Metadata-Version: 2.1
Name: yollama
Version: 1.3.0
Summary: helper functions for Ollama with Langchain
Home-page: https://github.com/markets-agent/yollama
Author: yactouat
Author-email: yactouat@yactouat.com
License: MIT
Description-Content-Type: text/markdown
License-File: LICENSE
Requires-Dist: langchain-core
Requires-Dist: langchain-ollama

# Yollama

## what is this ?

This repo holds the code for helper functions for Ollama with Langchain.

## prerequisites

This has been tested on a Ubuntu 24 server.
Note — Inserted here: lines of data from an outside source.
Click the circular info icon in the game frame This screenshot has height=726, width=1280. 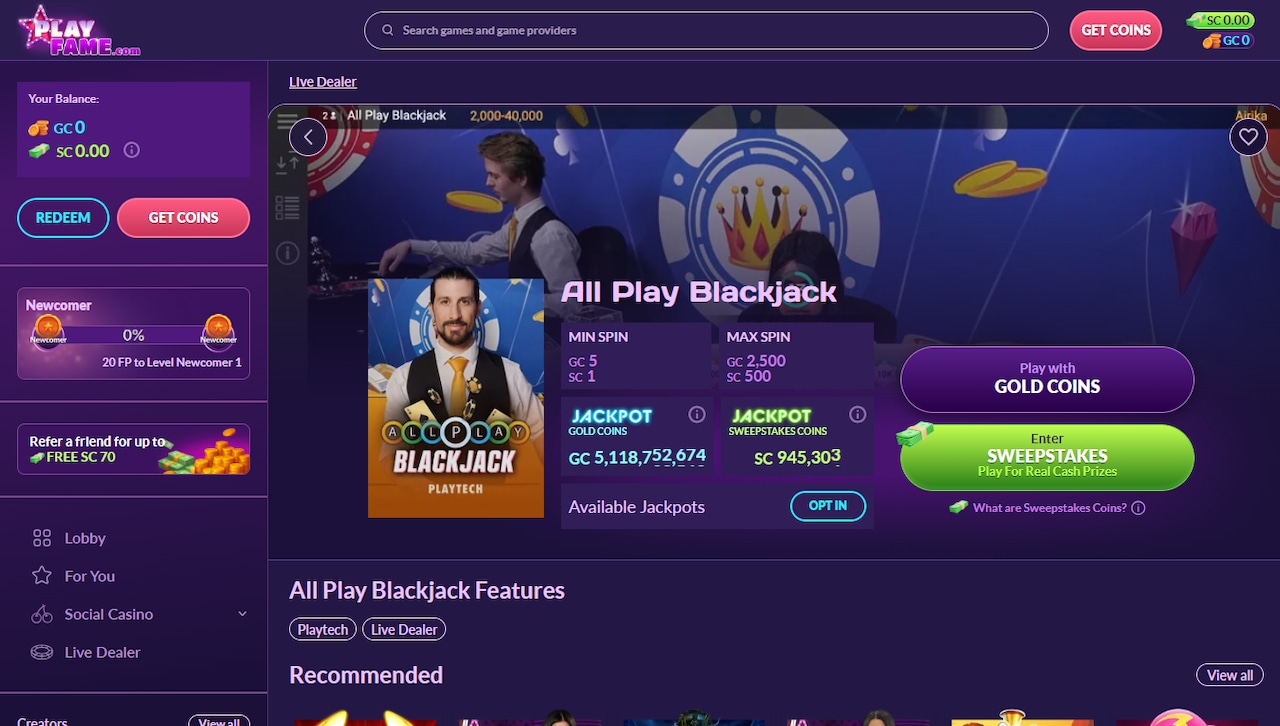point(287,254)
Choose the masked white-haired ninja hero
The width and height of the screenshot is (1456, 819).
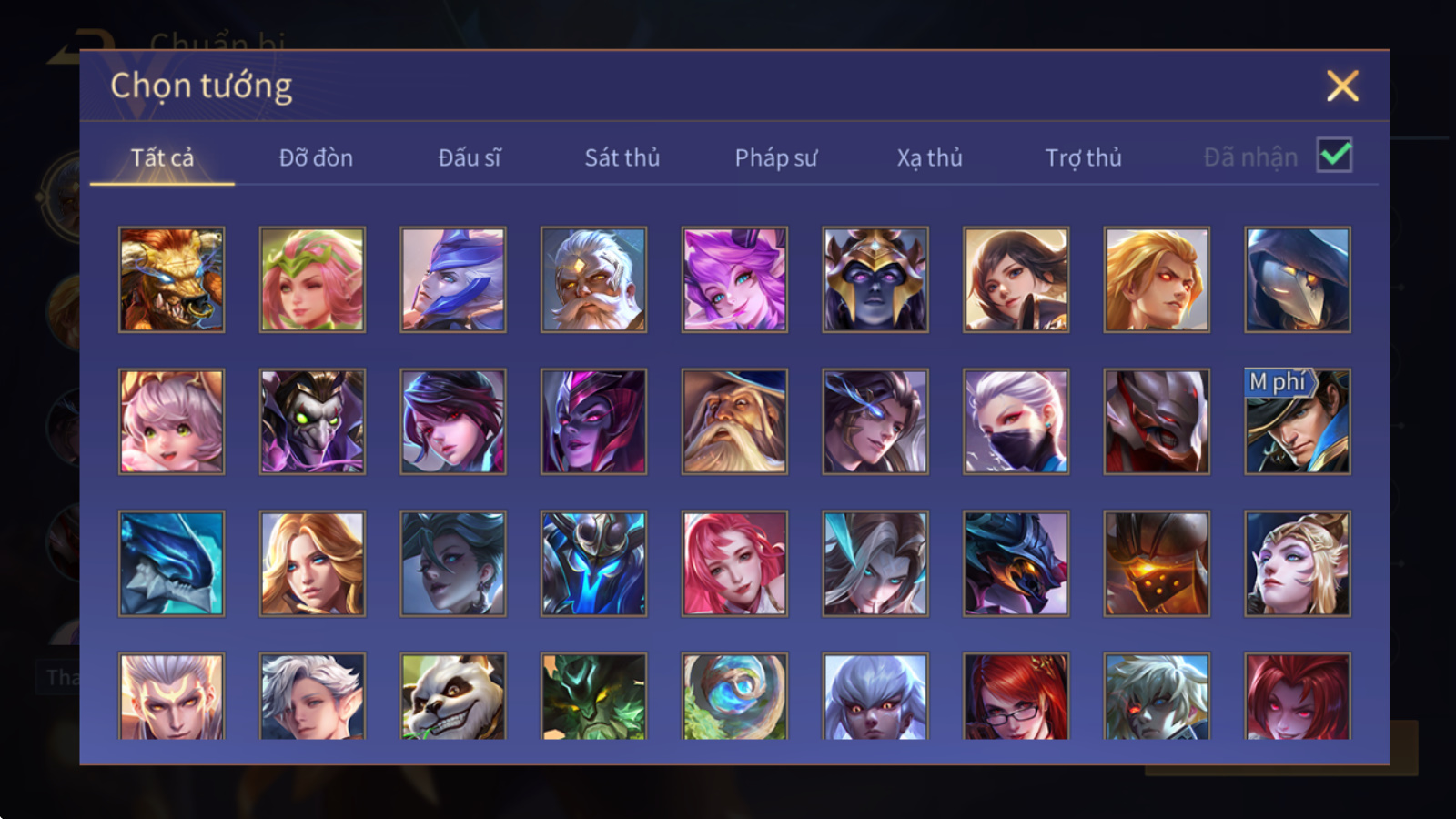[1016, 421]
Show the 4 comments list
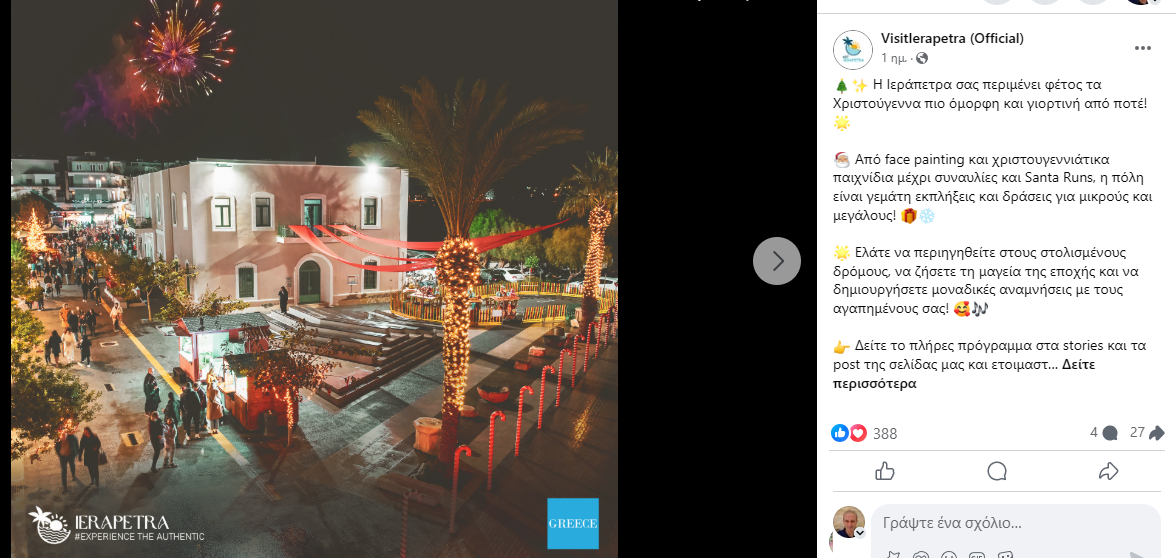Screen dimensions: 1176x558 pos(1103,433)
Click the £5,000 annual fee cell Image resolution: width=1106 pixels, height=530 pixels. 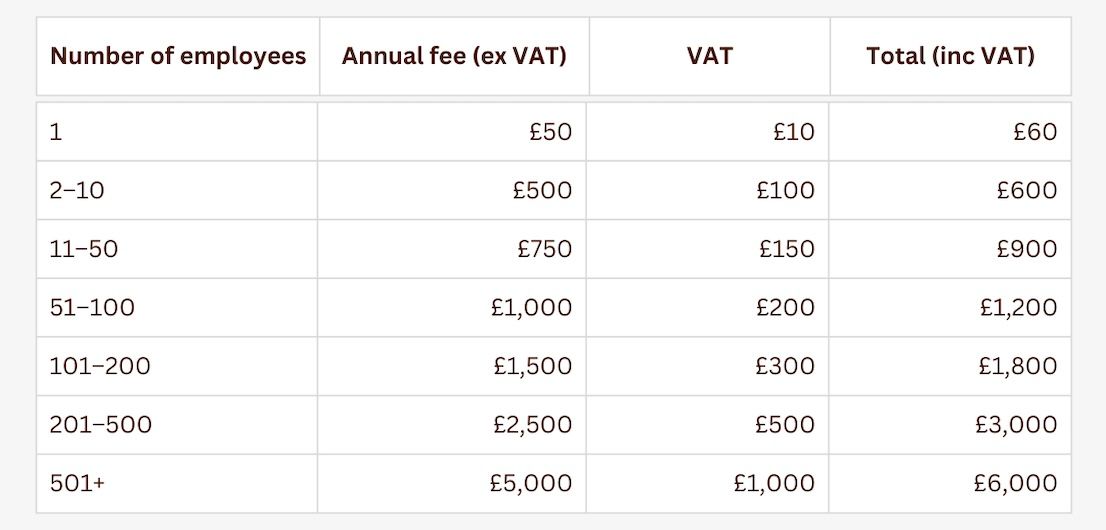click(x=531, y=484)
You'll need:

- Ollama installed
- the Ollama models you'll need to install are:

```python
default_llm_model_name = "llama3.1"
default_long_context_llm_model_name = "mistral-nemo"
default_reasoning_llm_model_name = "gemma2:9b"
default_sql_llm_model_name = "qwen2.5-coder"
```

The `num_ctx` parameter is the size of the context window used to generate the next token, here we use values for a 20GB VRAM GPU.

- Python 3 with `venv` and `pip` installed

## basic usage

`pip install yollama`

### `get_llm()`

1st parameter is the use case (`Literal["default", "long-context", "reasoning", "sql"]`), which determines the model and context size.
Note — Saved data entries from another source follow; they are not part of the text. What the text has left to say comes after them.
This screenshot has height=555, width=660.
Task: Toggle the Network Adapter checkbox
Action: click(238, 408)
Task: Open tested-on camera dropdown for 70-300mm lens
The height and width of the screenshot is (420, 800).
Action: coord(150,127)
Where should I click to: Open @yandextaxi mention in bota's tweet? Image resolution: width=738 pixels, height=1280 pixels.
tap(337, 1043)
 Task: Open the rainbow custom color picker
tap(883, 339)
2nd parameter is a boolean to determine if the LLM should return a JSON object or a string.

```python
from yollama import get_llm

llm = get_llm()

# invoke default model (Llama3.1) in JSON mode
print(llm.invoke({"input_query": some_user_input}))
```

```python
# invoke Mistral-Nemo model in text mode with some lengthy context
print(get_llm("long-context", False).invoke({"document": some_big_text}))
```

```python
# invoke Gemma2 model in text mode, to get answers requiring more reasoning abilities
print(get_llm("reasoning", False).invoke({"question": """Owen left a tray of lemon cakes unattended in the staff room for an hour and one of the cakes went missing. Three people are suspects, and here are the facts:
Person A is allergic to citrus but was seen in the area
Person B loves lemon cake but wasn't near the location
Person C has stolen food before and similar incidents increased after they arrived
Who is most likely responsible and why?"""}))
```

```python
# invoke Qwen2.5-Coder model in text mode, to get a raw SQL query
print(get_llm("sql", False).invoke({"query": "create a SQL query to get the latest headlines"}))
```

## philosophy

### fully local models

I've decided to let go of OpenAI to:

- preserve my privacy
- save money

As local models are getting better and better, I'm confident that I'll be able to have a greater experience in the future, even with my small 20GB VRAM GPU. 🤔 Of course, it's not fast, but hey everything comes with tradeoffs right? 💪

## contributions guidelines

🤝 I haven't made up my mind on contribution guidelines yet. I guess we'll update them as you contribute!